金沢箔(かなざわはく)は、石川県金沢市を中心に生産される金・銀・銅などの金属を極限まで薄く延ばした箔(はく)のことです。金沢箔は、寺院や仏具、漆器、織物、陶磁器など、日本の伝統工芸の装飾に欠かせない存在。金沢箔は経済産業大臣により指定された「伝統的工芸材料」です。

起源と歴史

1593年に加賀藩 初代藩主 前田利家が陣中より国元へ金箔・銀箔の製造を命じていることから、それ以前に既に製造されていたと堆測される。

江戸時代、幕府は江戸と京都以外での箔製造を禁止しましたが、金沢では藩の庇護のもとで密かに箔づくりが続けられました。
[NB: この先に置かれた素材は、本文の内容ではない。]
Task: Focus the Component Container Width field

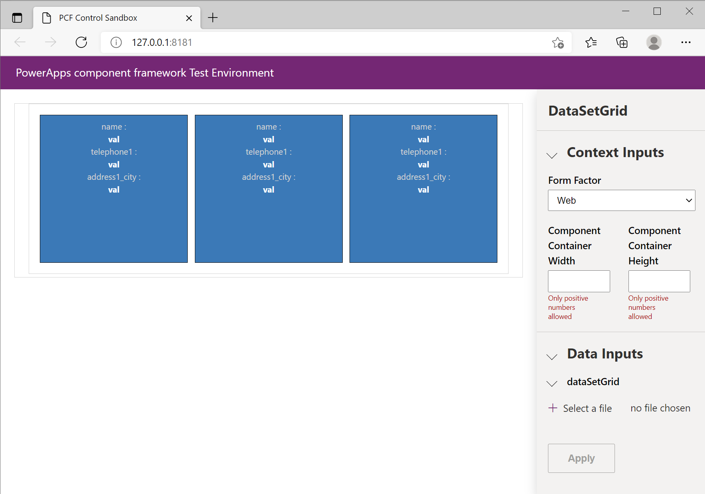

1864年、藩の御用箔として製造が正式に許可され、金沢箔は質・量ともに発展します。
明治維新後、幕府の統制がなくなり、金沢箔は自由に流通できるようになりました。その高品質から市場を独占し、現在では日本国内生産の99%以上を占めています。

特徴

  • 極めて薄い
    金箔は厚さ1万分の1~2mmと極めて薄いです。この薄さでも金の輝きを失いません。
  • 原料と合金
    地金は、金、銀、銅、またはこれらと同等の材質を有する金属が用いられます。箔づくりには、純金に微量の銀と銅を加えた合金が使われます。
  • 製箔に適した環境
    金沢の製箔に適した気候(高湿度)、良質な水質などが、金の延びが良く艶の良い金箔を仕上げるのに適しています。

主な工芸品

金沢箔はさまざまな伝統工芸に用いられています。

仏壇・仏具、蒔絵・沈金、西陣織、陶磁器などの装飾。

魅力

箔は極めて薄く(金箔では厚さ1万分の1~2mm)、どんな複雑な模様の材料にも箔押しができます。そのうえ原料である金の輝きは失いません。金は安定した金属であり、錆びたり腐食したりしないため、永遠の輝きを保ちます。箔の装飾の美しさと華やかさは人々の心を惹きつけて止みません。